The rule is the same as to continuance of a profession or occupation after the original entry. Reasonable regulation is still permissible.

We discuss the due-process question below.


We turn now to standards to be applied to our determination of the questions of equal protection and due process.

The original plaintiffs are within permissible bonds in asking us to rule on the substantive due process of the statute. As we pointed out in Johnson v. Hassett, 217 N.W.2d 771 (N.D.1974), and Johnson v. Elkin, supra, North Dakota has never renounced substantive due process as a constitutional standard, while the Federal courts had made such a renunciation for a long period after 1937, but seem to be hesitantly returning to the standard of late. See, for example, Quilloin v. Walcott, 434 U.S. 246, 98 S. Ct. 549, 54 L. Ed. 2d 511 (1978); Roe v. Wade, 410 U.S. 113, 93 S. Ct. 705, 35 L. Ed. 2d 147 (1973); and Moore v. City of East Cleveland, 431 U.S. 494, 97 S. Ct. 1932, 52 L. Ed. 2d 531 (1977).

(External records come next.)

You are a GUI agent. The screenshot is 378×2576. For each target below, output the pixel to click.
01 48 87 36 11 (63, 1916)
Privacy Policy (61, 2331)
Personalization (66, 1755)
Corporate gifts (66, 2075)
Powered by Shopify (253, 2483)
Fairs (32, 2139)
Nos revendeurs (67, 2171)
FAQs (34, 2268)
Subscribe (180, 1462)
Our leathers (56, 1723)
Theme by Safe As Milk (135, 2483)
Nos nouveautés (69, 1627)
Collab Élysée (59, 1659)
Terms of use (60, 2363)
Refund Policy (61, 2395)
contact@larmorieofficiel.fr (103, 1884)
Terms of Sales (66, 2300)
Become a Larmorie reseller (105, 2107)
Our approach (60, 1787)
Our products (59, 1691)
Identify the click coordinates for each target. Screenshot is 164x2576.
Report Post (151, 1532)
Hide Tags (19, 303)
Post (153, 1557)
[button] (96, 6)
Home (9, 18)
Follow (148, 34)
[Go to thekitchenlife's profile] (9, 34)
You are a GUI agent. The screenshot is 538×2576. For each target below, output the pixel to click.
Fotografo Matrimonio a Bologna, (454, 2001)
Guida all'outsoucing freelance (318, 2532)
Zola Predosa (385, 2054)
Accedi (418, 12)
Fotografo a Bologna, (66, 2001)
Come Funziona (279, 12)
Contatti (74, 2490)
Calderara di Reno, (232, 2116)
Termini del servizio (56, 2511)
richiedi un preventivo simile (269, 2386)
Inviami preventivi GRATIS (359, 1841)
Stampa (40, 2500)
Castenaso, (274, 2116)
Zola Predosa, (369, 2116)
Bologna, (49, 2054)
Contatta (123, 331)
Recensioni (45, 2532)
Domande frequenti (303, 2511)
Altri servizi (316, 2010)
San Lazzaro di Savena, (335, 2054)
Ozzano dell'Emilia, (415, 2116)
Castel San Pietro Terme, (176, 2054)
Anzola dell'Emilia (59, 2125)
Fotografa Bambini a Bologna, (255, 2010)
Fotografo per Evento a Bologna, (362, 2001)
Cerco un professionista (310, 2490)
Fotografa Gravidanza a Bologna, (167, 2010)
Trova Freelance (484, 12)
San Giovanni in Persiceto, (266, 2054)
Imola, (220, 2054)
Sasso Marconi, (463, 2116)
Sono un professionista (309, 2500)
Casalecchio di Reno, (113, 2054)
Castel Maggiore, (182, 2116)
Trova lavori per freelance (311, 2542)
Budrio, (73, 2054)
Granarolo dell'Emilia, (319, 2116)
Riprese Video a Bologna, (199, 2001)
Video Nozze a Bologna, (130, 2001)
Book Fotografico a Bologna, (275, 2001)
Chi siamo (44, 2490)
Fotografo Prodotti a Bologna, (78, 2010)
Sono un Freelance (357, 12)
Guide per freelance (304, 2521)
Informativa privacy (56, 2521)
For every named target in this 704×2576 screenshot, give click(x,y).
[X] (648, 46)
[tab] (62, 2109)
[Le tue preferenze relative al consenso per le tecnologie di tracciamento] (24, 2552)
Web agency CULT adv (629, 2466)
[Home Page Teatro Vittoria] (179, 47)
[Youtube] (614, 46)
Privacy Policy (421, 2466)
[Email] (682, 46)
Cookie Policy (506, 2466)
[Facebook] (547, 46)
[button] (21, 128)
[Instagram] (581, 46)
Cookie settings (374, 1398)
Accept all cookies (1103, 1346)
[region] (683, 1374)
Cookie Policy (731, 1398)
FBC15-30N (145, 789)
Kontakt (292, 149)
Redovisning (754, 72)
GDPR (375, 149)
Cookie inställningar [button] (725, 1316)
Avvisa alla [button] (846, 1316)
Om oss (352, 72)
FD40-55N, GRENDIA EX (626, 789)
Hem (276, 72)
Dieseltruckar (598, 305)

In Johnson v. Hassett, supra, we referred to the three standards of scrutiny of equal-protection questions for a judicial adjudication of constitutionality which appeared to have evolved in the Federal courts. One is the traditional reasonable or rational-basis *133 standard under which a statute will be upheld if its classifications are not patently arbitrary and bear a reasonable relationship to a legitimate government interest. However, if the case involves an "inherently suspect classification" or a "fundamental interest," it is "subjected to strict judicial scrutiny." A third, less clearly defined, category requires a "close correspondence between statutory classification and legislative goals." In Johnson v. Hassett, supra, we said that this latter test closely approximates the substantive due-process test historically used by this and other State courts. It is the test we used in Johnson v. Hassett, supra, which has many similarities to the present case. Johnson v. Hassett involved the constitutionality of the automobile guest statute, which limited recovery in tort for automobile guests by application of a test which was inapplicable to other tort victims, including paying guests riding in automobiles. It is the test we will apply in this case, and it is the test applied by the Idaho court. Just as we will do below, the Idaho court independently examined the basis for the legislative justification for the Act in question. See 555 P.2d pages 407 and 411 of the Idaho opinion.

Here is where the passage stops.